Kalan 81 paralel kültürü derin kuyu plakasından rifampisin içeren seçici TA agar'a koyun. Daha sonra, seçici agar plakaları kapakları çıkarın ve agar yüzeyinde sıvı tüm kuruması için steril koşullarda açık bırakın. 900 mikrolitre tuzlu çözeltiyi seyreltme adımı başına 100 mikrolitre ile karıştırıp girdaplayarak, 10 kat seyreltme adımlarını kullanarak mikrosentrifüge tüplerinden kültürleri seyrelterek koloni oluşturan birimlerin sayısını belirleyin.
Plaka 40 mikrolitre son seyreltme non-selektif TA agar ve plakalar üzerinde kapak yerleştirin. Bir gecede 37 santigrat derecede kuluçkaya yat. Altı kuyu plakası üzerindeki tüm kuyular kültür sıvısı içermez, kapağı tekrar kapatın.
Daha sonra 44-48 saat boyunca 37 santigrat derece kapağı ile plakalar inkübed. Dördüncü günde, seçici olmayan agar plakaları üzerinde koloni oluşturan birimleri say. Beşinci gün, seçici TA agar plakaları üzerinde antibiyotik dirençli kolonilerin sayısını saymak.
Belirli bir tsay için mutantların gözlenen sayısıparalel kültürler arasında dağılımı kaydedin. Bilgisayarda uygun yazılımı açın. Hipotez sınama sekmesinde, değerleri varsayılan değerlerinde bırakın.
Göz atın ve gözlenen mutantların dağılımı ile metin dosyası seçin. Dosyayı yükledikten sonra yapılan teste tıklayın. Sağ tarafta, test sonucu altında, One Sample ML-testi altında, mutasyon numarasını bulun.
Bu m, beklenen mutasyonel olaylar sayısı. Daha sonra, metin protokolünde anahat olarak belirli bir ortamda belirli bir genotip mutasyon oranını tahmin edin. Mg1655 üç farklı fenotipik belirteç, sikloserin, rifampisin ve nalidixic asit mutasyon oranları burada gösterilmiştir.
Mutasyon oranları Davis minimal ortamda 80 mg/L, 125 mg/L ve 250 mg/L glukoz konsantrasyonu ile değerlendirilir. Bir durumda 1000 mg/L glikoz konsantrasyonu kullanılır. Beklendiği gibi, mutasyon oranları sikloserin direnci için daha yüksek, nalidixic asit direnci için en düşük, ve rifampisin direnci oranı ortada.

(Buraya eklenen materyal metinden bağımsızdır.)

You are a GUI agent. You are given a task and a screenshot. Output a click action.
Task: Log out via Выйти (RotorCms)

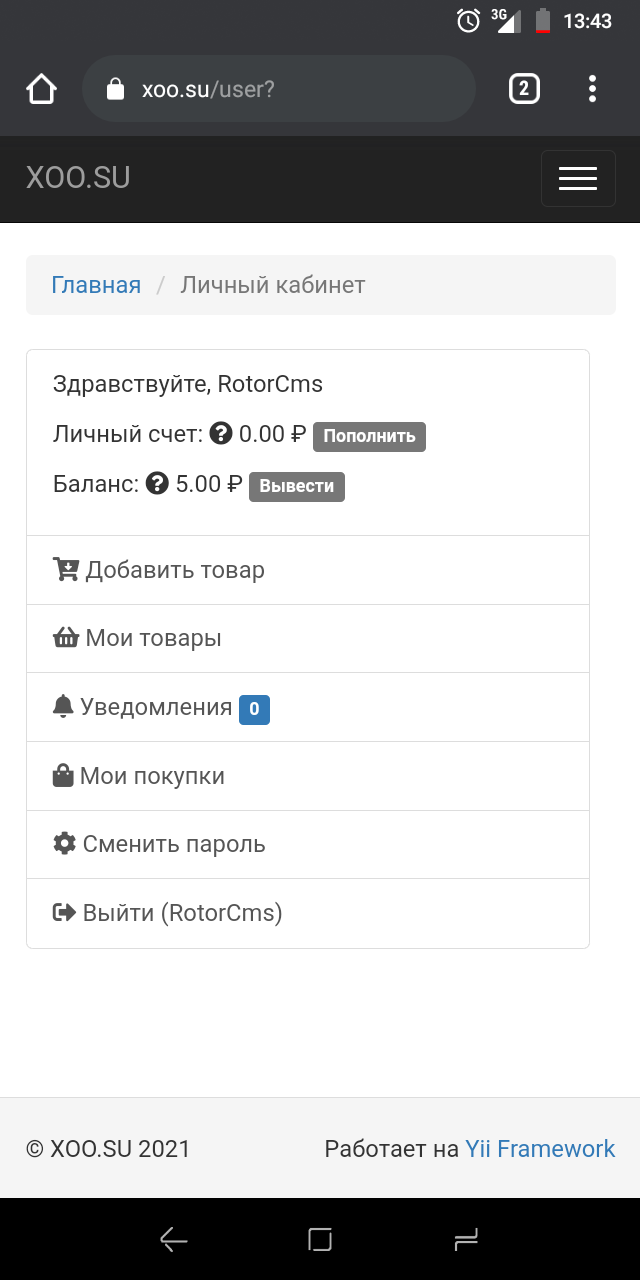click(182, 913)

Dalgalanma töz, hangi suşun kurucu bir mutasyon olduğunu ve normal mutasyon oranlarına sahip olduğunu açıkça göstermektedir. MutT deletant suşu nalidixic asit direncine mutasyon oranı olduğu için kontrol MG1655 suşundan yaklaşık 50 kat daha yüksektir. Bu protokolü önceden bilgilendirirken, hücrelerinizin iyi büyüdüğünden emin olun.
Aynı çevreye sahip paralel kültürler arasında tek tip yoğunlukta büyümeleri gerekir. Bu işlemin takiplerinden biri dirençli kolonilerde rpoB geninin DNA dizilimini belirlemektir. Rifampisin direncine mutasyon spektrumunun çevresel mikrobiyal genotip ile nasıl değiştiğini belirlemek için.
20. yüzyıldaki dalgalanma lar mutasyonun çevreye göre nasıl spontane ve rastgele olduğunu göstermiştir. Mutasyon oranlarının çevreye genetik, ekolojik, hatta sosyal olarak nasıl değiştiğine ışık talıyor.